──────── THE RECORDS ────────

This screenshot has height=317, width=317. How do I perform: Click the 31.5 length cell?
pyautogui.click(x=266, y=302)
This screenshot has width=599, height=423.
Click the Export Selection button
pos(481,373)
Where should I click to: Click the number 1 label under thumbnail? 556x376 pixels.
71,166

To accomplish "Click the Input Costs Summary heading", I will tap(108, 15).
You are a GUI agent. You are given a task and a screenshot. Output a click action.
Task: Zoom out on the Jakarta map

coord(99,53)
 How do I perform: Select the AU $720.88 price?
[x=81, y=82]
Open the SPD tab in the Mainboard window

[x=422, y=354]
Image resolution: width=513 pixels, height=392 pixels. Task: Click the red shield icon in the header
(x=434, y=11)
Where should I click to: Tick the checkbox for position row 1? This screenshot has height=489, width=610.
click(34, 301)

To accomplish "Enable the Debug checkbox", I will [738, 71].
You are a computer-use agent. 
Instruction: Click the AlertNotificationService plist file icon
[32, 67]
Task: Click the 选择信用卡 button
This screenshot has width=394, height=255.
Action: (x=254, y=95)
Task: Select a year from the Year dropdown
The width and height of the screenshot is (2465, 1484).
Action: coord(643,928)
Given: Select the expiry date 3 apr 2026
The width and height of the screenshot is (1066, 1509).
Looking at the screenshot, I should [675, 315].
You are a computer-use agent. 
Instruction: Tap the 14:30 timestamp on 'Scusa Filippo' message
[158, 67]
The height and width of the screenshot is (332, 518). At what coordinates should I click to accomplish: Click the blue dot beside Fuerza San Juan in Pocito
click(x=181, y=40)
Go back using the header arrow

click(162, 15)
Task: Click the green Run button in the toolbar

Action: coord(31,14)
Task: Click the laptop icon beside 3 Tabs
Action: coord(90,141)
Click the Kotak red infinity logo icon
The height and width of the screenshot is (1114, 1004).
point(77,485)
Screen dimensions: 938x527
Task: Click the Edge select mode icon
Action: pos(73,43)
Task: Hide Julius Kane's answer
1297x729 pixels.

────────

* [TASK DIRECTIONS]:
Go through the data and copy each line exactly as it reads.

* [REPLY TO THE EXERCISE]:
This screenshot has height=317, width=317. How do I perform: Click the 31.5 length cell?
pyautogui.click(x=266, y=302)
This screenshot has width=599, height=423.
Click the Export Selection button
pos(481,373)
Where should I click to: Click the number 1 label under thumbnail? 556x376 pixels.
71,166

To accomplish "Click the Input Costs Summary heading", I will tap(108, 15).
You are a GUI agent. You are given a task and a screenshot. Output a click action.
Task: Zoom out on the Jakarta map

coord(99,53)
 How do I perform: Select the AU $720.88 price?
[x=81, y=82]
Open the SPD tab in the Mainboard window

[x=422, y=354]
Image resolution: width=513 pixels, height=392 pixels. Task: Click the red shield icon in the header
(x=434, y=11)
Where should I click to: Tick the checkbox for position row 1? This screenshot has height=489, width=610.
click(34, 301)

To accomplish "Enable the Debug checkbox", I will [738, 71].
You are a computer-use agent. 
Instruction: Click the AlertNotificationService plist file icon
[32, 67]
Task: Click the 选择信用卡 button
This screenshot has width=394, height=255.
Action: (x=254, y=95)
Task: Select a year from the Year dropdown
The width and height of the screenshot is (2465, 1484).
Action: coord(643,928)
Given: Select the expiry date 3 apr 2026
The width and height of the screenshot is (1066, 1509).
Looking at the screenshot, I should [675, 315].
You are a computer-use agent. 
Instruction: Tap the 14:30 timestamp on 'Scusa Filippo' message
[158, 67]
The height and width of the screenshot is (332, 518). At what coordinates should I click to accomplish: Click the blue dot beside Fuerza San Juan in Pocito
click(x=181, y=40)
Go back using the header arrow

click(162, 15)
Task: Click the green Run button in the toolbar

Action: coord(31,14)
Task: Click the laptop icon beside 3 Tabs
Action: coord(90,141)
Click the Kotak red infinity logo icon
The height and width of the screenshot is (1114, 1004).
point(77,485)
Screen dimensions: 938x527
Task: Click the Edge select mode icon
Action: pos(73,43)
Task: Hide Julius Kane's answer
1297x729 pixels.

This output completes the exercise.